Environment
Novell ZENworks Configuration Management 11.2.4
Situation
AD user login is not working.
Error seen in the ZMD-MESSAGES.LOG: " [CommonCasa] [] [ObtainAuthToken took exception: -939589631 System.Exception: -939589631 "
Resolution
The ZCM agent is having to use the systems proxy setting which is configured via AD GPO. Added the ZCM servers into the proxy server exclusion list. After a reboot AD User Source login is successful.
Additional Information
Full error seen in the ZMD-MESSAGES.LOG:
"[DEBUG] [08/05/2014 12:38:15.545] [1216] [ZenworksWindowsService] [39] [] [CommonCasa] [] [ObtainAuthToken took exception: -939589631 System.Exception: -939589631
bei Novell.Casa.Client.Auth.Authtoken.ObtainAuthToken(String sService, String sHost, WinLuid luid, String()& extraData, IntPtr micasaContext, String& AuthMech)
bei Novell.Zenworks.Zmd.Common.CasaHelper.ObtainAuthToken(String SessionID, String RealmName, String Host, String& AuthToken, String()& ExtraAttribs, IntPtr MicasaContext, String& AuthMech)] [] []
[DEBUG] [08/05/2014 12:38:15.545] [1216] [ZenworksWindowsService] [39] [] [CommonCasa] [] [Stack Trace: bei Novell.Casa.Client.Auth.Authtoken.ObtainAuthToken(String sService, String sHost, WinLuid luid, String()& extraData, IntPtr micasaContext, String& AuthMech)
bei Novell.Zenworks.Zmd.Common.CasaHelper.ObtainAuthToken(String SessionID, String RealmName, String Host, String& AuthToken, String()& ExtraAttribs, IntPtr MicasaContext, String& AuthMech)] [] []"
bei Novell.Casa.Client.Auth.Authtoken.ObtainAuthToken(String sService, String sHost, WinLuid luid, String()& extraData, IntPtr micasaContext, String& AuthMech)
bei Novell.Zenworks.Zmd.Common.CasaHelper.ObtainAuthToken(String SessionID, String RealmName, String Host, String& AuthToken, String()& ExtraAttribs, IntPtr MicasaContext, String& AuthMech)] [] []
[DEBUG] [08/05/2014 12:38:15.545] [1216] [ZenworksWindowsService] [39] [] [CommonCasa] [] [Stack Trace: bei Novell.Casa.Client.Auth.Authtoken.ObtainAuthToken(String sService, String sHost, WinLuid luid, String()& extraData, IntPtr micasaContext, String& AuthMech)

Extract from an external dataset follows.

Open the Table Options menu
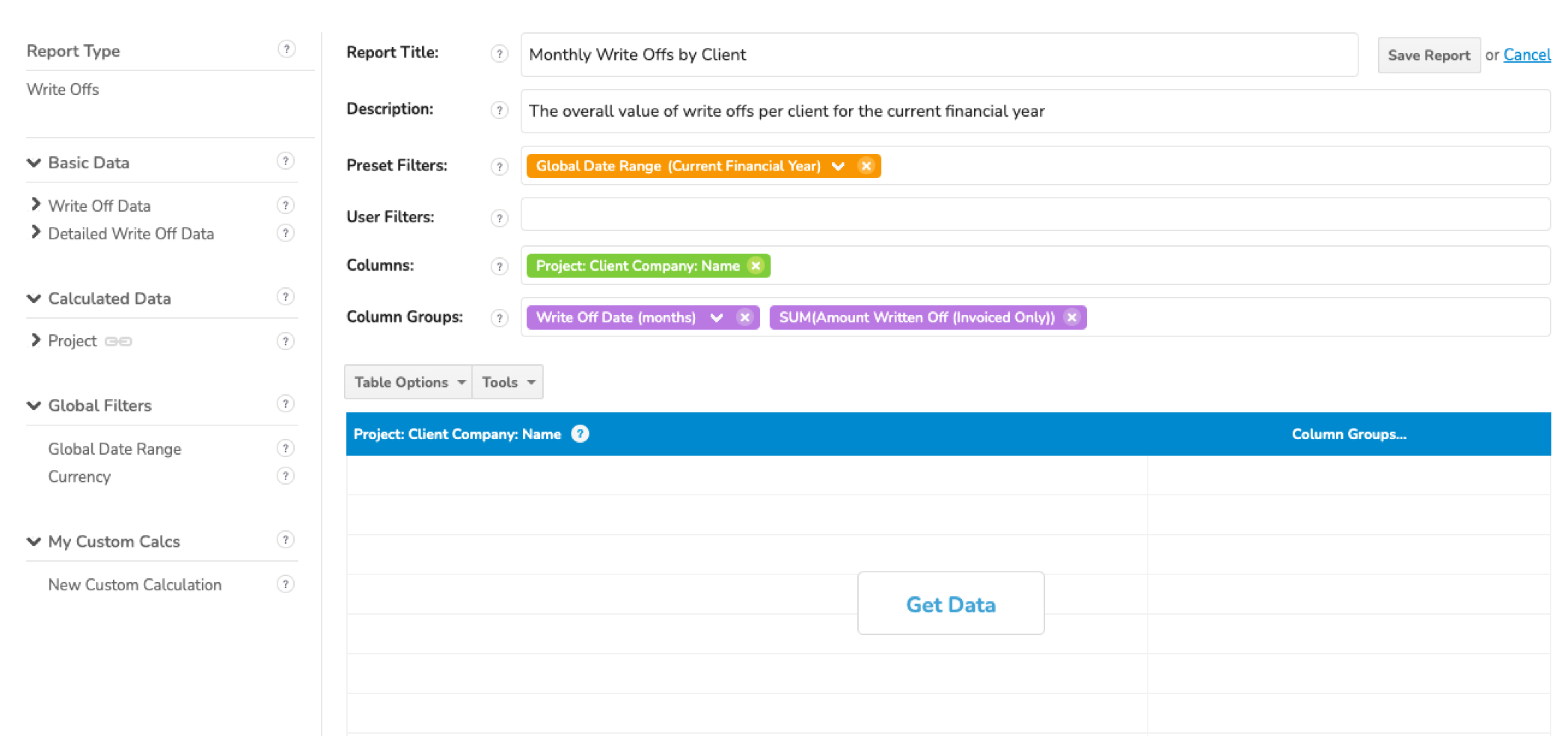The height and width of the screenshot is (736, 1568). click(408, 382)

bei Novell.Zenworks.Zmd.Common.CasaHelper.ObtainAuthToken(String SessionID, String RealmName, String Host, String& AuthToken, String()& ExtraAttribs, IntPtr MicasaContext, String& AuthMech)] [] []"
Also seen in the ZMD-MESSAGES.LOG:
"Line 10709: [DEBUG] [06/16/2014 08:14:58.769] [1436] [ZenworksWindowsService] [36] [] [ZMD] [] [URI for bad on proxy AuthToken: https://xxx.xxx.xxx.xxx:444/zenworks-containmentlookup/] [] []
Line 10710: [DEBUG] [06/16/2014 08:14:58.769] [1436] [ZenworksWindowsService] [36] [] [ZMD] [] [URI for bad AuthToken: https://xxx.xxx.xxx.xxx:444/zenworks-containmentlookup/] [] [] "
Line 10710: [DEBUG] [06/16/2014 08:14:58.769] [1436] [ZenworksWindowsService] [36] [] [ZMD] [] [URI for bad AuthToken: https://xxx.xxx.xxx.xxx:444/zenworks-containmentlookup/] [] [] "
The IP address in the above two entries is the system proxy delivered via the Windows (AD) GPO.
The systems proxy is the one configured via "netsh winhttp set proxy" in the command line (possible via GUI since Windows 8.1, and has to be configured otherwise Windows 8 is not able to receive Windows Updates).
ZCM has no proxy configured in ZCC.
Checked TID 7009845 'Errors logging in'. Not the issue. CasaAuthTokenSvc.war file is extracted completely on all primary server. The CASA servlet / port 2645 test (KB 3418069) does not fail for any primary server.